During the first quarter of 2022 Pandox rolled out its food waste programme at 15 of the 20 hotels it operates with the aim of reducing food waste by an average of 30 percent per hotel from the beginning of 2023. Five hotels are not participating in the program since they don’t have a sufficient food offering for the project to be relevant or were not in operation during the year. Connectivity issues and technical problems at three of the hotels have also caused delays in using the programme. At 12 of the 15 hotels that have implemented the system, the average food categorisation accuracy was 92 percent and food waste decreased by an average of 23 percent.
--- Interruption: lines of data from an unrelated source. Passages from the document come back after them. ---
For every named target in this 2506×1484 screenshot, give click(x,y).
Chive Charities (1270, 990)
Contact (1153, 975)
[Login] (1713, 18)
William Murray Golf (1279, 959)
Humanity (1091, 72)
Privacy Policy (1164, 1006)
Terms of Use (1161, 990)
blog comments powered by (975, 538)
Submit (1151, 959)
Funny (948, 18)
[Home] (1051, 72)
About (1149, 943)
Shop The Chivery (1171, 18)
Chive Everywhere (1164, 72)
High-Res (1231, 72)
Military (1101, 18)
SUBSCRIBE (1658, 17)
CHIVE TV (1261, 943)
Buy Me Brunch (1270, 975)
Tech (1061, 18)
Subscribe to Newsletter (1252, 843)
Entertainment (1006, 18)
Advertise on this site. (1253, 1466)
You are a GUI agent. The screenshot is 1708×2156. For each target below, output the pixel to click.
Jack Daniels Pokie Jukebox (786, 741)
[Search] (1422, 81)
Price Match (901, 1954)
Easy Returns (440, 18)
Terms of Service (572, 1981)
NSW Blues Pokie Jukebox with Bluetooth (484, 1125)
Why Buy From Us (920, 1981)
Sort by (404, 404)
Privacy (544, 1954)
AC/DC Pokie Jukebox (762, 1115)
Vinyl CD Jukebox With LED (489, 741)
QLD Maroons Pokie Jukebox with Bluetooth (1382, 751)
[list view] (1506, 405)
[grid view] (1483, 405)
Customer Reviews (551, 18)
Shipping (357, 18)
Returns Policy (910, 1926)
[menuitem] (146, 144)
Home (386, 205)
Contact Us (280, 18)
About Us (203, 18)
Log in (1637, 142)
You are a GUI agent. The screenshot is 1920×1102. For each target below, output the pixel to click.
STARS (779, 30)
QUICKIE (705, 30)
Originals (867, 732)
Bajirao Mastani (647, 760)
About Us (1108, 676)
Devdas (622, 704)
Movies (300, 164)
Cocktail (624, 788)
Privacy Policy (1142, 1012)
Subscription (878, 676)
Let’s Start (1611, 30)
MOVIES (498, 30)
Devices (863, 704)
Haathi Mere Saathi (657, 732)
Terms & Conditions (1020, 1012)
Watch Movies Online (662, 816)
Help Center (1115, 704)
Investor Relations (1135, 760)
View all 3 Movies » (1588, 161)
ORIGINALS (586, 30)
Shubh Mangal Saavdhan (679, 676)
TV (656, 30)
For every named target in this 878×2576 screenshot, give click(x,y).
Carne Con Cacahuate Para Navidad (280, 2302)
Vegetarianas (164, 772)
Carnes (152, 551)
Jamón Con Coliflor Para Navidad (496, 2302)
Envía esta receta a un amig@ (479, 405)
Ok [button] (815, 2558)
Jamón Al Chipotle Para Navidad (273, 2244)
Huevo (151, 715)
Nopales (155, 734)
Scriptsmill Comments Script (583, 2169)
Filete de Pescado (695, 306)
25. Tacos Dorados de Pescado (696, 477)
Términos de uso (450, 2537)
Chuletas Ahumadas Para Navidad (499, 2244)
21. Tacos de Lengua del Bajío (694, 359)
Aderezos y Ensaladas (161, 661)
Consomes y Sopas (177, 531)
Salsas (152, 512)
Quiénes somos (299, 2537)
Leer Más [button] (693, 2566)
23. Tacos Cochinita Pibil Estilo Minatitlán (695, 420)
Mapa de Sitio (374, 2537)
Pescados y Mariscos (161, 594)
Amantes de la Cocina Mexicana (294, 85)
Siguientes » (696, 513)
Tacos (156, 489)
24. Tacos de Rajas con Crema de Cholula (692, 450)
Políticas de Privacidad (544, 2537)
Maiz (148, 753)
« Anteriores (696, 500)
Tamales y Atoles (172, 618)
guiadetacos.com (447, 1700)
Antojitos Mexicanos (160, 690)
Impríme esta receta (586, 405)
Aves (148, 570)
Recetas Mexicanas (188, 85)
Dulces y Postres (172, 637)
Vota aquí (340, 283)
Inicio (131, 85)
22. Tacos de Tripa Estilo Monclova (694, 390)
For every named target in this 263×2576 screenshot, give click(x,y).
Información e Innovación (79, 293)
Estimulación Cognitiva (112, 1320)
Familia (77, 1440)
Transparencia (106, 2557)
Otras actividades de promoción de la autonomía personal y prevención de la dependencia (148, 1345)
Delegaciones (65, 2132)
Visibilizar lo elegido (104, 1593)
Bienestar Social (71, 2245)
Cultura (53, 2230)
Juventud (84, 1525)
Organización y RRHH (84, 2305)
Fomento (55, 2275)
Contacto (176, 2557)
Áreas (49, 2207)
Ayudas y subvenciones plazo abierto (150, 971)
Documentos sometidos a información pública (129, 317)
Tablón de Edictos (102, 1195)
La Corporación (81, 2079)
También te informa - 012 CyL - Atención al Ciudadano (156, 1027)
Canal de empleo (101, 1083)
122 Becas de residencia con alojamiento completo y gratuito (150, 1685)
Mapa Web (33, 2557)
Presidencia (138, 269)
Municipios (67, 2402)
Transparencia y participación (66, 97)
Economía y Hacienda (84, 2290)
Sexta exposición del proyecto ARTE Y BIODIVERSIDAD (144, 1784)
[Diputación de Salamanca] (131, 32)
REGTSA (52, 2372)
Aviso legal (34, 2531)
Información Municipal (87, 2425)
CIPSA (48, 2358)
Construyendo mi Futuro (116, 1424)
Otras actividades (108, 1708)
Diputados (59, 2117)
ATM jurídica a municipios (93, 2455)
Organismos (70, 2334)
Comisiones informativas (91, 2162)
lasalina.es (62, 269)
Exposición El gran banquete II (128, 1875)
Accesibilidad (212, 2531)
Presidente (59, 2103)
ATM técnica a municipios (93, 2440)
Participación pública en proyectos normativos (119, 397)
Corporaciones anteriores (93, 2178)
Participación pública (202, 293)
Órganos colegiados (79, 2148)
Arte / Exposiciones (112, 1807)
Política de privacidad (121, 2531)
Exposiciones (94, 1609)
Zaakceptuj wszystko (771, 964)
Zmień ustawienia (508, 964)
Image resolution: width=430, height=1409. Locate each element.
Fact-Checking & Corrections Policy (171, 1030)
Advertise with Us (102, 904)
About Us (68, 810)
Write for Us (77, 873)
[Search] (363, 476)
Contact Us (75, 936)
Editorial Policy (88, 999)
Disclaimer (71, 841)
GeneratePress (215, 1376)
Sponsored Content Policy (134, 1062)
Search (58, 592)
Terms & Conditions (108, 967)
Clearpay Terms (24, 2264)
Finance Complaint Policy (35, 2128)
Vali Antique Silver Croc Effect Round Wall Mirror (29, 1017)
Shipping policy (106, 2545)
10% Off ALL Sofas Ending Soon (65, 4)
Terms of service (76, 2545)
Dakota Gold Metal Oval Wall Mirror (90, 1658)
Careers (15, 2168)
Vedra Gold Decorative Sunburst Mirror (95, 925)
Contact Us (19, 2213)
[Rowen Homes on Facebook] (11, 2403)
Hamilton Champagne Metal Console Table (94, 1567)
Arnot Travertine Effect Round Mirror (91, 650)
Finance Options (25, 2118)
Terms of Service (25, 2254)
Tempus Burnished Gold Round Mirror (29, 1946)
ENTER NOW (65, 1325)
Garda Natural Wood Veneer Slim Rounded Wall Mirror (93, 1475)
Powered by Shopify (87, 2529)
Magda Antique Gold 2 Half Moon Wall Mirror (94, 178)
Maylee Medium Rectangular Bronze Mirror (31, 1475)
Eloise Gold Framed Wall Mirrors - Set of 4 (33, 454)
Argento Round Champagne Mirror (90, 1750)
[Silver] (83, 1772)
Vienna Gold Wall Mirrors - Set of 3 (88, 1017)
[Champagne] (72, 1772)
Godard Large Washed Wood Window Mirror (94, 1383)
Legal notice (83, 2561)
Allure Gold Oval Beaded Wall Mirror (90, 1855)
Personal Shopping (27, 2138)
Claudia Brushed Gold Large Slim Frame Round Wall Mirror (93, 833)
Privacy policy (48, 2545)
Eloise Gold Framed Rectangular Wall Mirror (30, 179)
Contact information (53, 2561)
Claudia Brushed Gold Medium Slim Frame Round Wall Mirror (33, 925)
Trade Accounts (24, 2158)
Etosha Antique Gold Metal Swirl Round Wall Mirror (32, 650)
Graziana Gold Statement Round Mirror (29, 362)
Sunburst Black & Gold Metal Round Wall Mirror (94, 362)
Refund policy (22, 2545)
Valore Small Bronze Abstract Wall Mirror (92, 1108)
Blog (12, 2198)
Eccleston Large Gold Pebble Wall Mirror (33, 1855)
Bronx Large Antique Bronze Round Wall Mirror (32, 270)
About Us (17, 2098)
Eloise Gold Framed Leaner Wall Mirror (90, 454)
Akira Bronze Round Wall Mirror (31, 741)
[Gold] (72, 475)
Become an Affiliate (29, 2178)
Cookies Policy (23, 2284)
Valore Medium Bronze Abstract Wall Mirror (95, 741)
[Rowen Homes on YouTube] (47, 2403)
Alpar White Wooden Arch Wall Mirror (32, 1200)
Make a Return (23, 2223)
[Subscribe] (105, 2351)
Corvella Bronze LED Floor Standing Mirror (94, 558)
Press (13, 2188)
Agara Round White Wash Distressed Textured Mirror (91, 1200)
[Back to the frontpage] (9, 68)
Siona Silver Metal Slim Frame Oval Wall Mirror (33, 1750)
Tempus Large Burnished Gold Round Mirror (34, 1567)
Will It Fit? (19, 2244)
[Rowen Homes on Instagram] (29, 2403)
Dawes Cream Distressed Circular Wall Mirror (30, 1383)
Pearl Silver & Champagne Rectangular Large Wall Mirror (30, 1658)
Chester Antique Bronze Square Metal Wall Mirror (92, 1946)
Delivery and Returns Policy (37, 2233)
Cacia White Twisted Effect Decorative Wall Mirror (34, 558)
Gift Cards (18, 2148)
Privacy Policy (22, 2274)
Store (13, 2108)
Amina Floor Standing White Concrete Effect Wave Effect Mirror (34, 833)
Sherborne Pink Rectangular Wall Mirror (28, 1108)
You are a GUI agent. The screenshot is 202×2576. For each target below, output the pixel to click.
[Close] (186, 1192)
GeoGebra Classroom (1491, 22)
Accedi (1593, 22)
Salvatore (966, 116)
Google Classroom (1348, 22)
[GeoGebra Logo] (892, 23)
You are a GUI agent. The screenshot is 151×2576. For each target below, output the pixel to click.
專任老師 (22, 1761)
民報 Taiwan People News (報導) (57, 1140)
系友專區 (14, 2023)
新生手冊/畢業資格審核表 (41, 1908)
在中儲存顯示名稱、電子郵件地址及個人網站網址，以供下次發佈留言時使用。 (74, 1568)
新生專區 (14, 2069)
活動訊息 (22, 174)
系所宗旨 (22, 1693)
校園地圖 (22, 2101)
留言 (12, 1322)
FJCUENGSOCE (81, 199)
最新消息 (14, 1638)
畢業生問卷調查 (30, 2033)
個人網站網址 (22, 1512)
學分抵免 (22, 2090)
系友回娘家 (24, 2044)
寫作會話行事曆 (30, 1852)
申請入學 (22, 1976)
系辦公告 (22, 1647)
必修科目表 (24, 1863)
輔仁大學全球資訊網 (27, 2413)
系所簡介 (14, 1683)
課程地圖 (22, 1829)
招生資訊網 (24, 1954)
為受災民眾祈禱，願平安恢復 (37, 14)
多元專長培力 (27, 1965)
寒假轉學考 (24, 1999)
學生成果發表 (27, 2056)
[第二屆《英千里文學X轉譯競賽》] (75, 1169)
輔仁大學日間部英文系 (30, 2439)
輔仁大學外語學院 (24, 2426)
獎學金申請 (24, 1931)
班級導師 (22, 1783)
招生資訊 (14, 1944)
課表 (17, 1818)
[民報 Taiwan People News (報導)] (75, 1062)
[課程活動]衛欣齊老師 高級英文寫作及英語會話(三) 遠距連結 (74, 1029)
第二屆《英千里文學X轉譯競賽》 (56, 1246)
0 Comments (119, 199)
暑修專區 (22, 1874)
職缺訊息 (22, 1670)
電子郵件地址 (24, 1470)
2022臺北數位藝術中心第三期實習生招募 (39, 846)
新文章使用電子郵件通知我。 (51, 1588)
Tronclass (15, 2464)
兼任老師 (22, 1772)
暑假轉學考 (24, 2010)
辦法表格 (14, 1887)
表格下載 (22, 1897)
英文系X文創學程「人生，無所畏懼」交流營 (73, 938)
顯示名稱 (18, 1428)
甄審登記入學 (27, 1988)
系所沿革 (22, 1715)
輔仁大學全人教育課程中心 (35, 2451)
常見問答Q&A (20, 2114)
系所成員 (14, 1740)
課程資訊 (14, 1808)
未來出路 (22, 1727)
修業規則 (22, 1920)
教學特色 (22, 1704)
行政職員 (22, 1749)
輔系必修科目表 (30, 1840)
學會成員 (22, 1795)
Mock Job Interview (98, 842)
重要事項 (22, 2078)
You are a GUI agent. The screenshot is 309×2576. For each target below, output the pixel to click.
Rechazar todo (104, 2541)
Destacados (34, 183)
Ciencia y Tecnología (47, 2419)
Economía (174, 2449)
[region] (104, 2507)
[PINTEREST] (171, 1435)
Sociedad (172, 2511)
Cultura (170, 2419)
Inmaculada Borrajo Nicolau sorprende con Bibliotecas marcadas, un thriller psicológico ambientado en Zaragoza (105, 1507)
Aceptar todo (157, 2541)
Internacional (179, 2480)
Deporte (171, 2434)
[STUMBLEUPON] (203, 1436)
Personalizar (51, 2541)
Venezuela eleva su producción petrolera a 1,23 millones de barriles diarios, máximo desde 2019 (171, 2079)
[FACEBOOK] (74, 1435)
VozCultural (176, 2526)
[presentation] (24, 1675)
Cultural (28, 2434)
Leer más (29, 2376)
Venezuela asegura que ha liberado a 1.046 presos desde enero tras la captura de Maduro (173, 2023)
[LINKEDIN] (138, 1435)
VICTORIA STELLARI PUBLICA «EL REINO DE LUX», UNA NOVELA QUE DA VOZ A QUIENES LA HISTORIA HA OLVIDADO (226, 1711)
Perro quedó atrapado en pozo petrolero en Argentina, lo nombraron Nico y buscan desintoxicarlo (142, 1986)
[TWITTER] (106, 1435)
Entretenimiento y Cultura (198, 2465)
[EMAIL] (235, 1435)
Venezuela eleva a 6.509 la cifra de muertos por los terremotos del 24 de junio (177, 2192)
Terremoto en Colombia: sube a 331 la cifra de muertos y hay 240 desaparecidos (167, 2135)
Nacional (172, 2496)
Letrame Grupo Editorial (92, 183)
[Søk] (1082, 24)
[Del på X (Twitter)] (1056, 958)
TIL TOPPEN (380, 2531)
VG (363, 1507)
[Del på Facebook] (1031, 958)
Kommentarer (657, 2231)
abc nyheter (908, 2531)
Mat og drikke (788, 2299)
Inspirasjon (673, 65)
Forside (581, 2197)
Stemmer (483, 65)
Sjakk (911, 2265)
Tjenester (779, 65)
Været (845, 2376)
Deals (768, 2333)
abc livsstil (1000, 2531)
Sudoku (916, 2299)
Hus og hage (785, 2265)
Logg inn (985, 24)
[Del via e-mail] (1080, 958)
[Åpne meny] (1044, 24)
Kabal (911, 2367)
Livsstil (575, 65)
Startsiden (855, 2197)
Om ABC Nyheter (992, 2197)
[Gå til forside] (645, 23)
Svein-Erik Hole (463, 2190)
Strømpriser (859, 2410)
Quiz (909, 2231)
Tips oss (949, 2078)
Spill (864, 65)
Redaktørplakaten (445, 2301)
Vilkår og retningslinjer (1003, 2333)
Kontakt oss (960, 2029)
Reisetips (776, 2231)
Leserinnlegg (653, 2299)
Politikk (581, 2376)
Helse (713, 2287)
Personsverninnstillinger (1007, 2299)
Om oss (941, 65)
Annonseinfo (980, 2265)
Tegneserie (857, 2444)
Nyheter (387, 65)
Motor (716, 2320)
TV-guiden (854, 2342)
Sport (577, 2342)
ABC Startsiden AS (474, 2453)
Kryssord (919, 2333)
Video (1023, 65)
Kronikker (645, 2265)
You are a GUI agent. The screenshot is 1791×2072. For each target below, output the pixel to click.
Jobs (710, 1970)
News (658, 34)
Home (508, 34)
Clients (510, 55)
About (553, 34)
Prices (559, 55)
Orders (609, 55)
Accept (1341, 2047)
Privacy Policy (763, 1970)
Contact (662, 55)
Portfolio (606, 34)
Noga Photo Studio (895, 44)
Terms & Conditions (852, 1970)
The hotel has gained invaluable insights into what their main food waste is, which has enabled them to design waste reduction strategies based on the result. Examples of measures are reducing plate size and using Too Good To Go, an app for surplus food that enables hotels to sell unused food at a discount. Hotel Indigo in Brussels has also produced instructions for how chefs are to handle leftover products and the food waste that occurs in the preparation of each dish on the menu. The purchasing process has also been improved, resulting in a reduction in the amount of food purchased that is often thrown away.